Content warning: Discussions of mental illness and suicide.

Recent suicides at the University of Waterloo and the University of Toronto have reignited conversations regarding mental health, how universities handle suicides on their campuses and the contributing factors to these incidences. 

After a student died by suicide in one of the St. George campus buildings at the University of Toronto, students led protests to demand that the university acknowledge the death was a suicide.

During a conversation in person and via email with professor Marnie Wedlake from the School of Health Studies at Western University, Wedlake highlighted multiple reasons why universities may choose not to disclose that a death was the result of a suicide. These include the requests of family members and the university’s concerns with privacy and contagion. 

“I can fully appreciate the student perspective, but there are so many other facets to it,” she said. 

While suicide is the second leading cause of death for youth ages 15 to 34, Wedlake voiced concern about framing mental health issues as a problem specific to university campuses. 

“We’ve got to look beyond universities, and I say this because universities have become a ground zero where you have [a] combination of factors come together,” said Wedlake. 

“We do know that many [students] bring the residue of their traumas and adversities when they arrive on campus for the first time. They might be managing their emotional loads OK when they get here, but the erosion of their wellbeing that results from this combination of historical, current and future distresses, stressors and pressures, can become too much for some to bear,” she added. 

When asked what should be done to address mental health issues on university campuses, Wedlake stressed the importance of changing the societal discourse with regard to mental health and how this issue is framed.

“On many levels, the dominant discourse around mental health is highly problematic. The term 'mental illness' suggests the existence of a class of objectively identifiable biomedical disorders that affect our mental health,” she explained. “Through decades of research, we have learned that the majority of afflictions referred to as 'mental illness' are not caused by chemical imbalances, genetic disturbances and/or brain dysfunction."

A 2017 United Nations Human Rights Council report on mental health listed the over reliance on the biomedical model as one of the global obstacles that is necessary to overcome for achieving wellbeing. The report indicates that the strong influences of the psychiatry and the pharmaceutical industry has led to the medicalization of mental health and expansion of diagnoses.

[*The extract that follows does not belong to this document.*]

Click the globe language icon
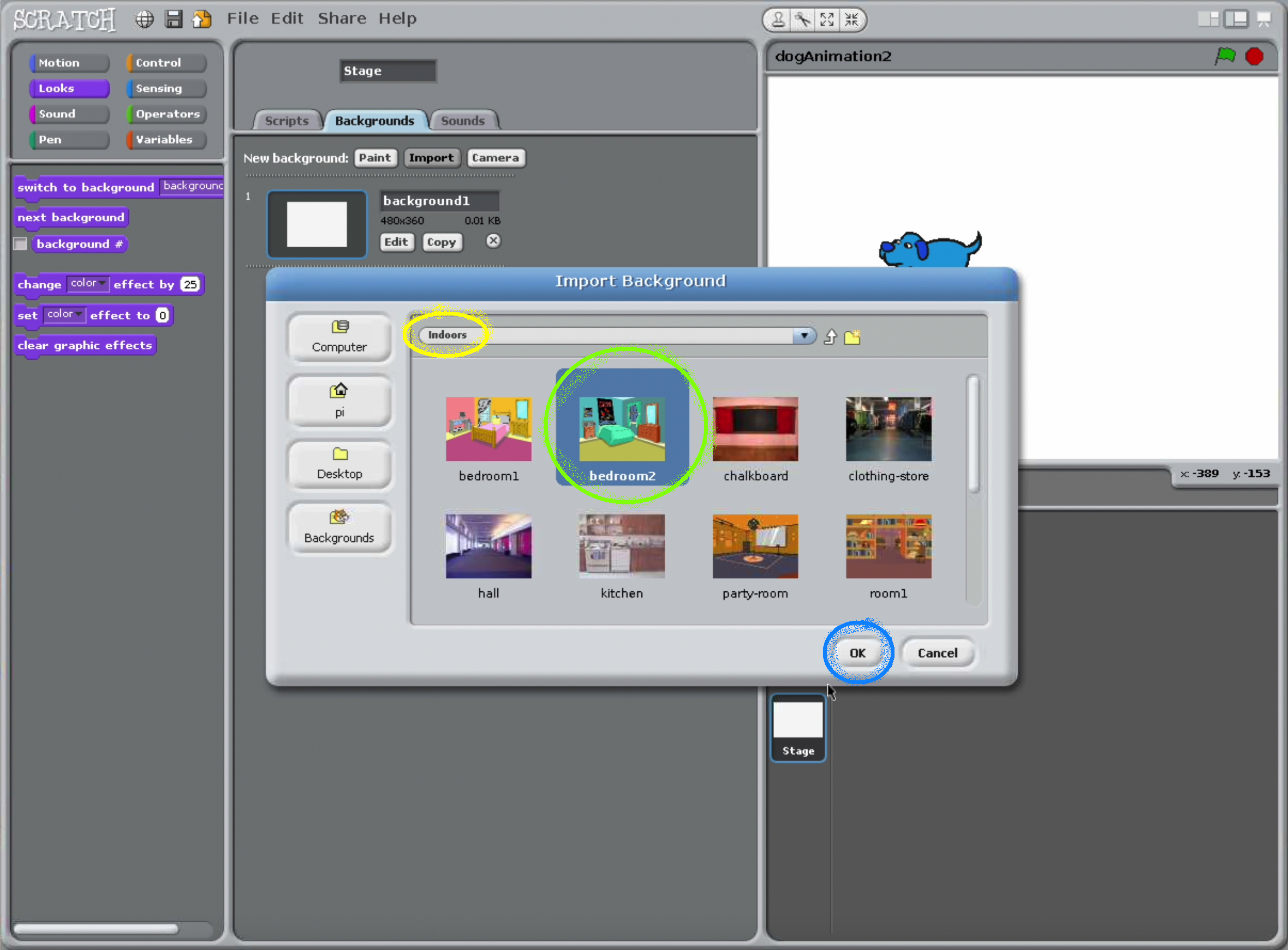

According to Wedlake, Canada continues to rely heavily on the biomedical framework, and resources tend to be focused on reacting to rather than preventing mental health crises. Wedlake explained that while medicalizing mental health was thought to help reduce the stigma associated with it, this strategy has largely backfired. 

“Mental health strategies like Western’s are working hard to bail boats that the larger mental health system continues to put holes in.… Until the collective of systems — in Canada and all Western nations — change the dominant discourse, until it accepts and works with rather than against the long overdue paradigm shift that’s taking place, we will continue to see the issues we’re currently fighting to contain and address.”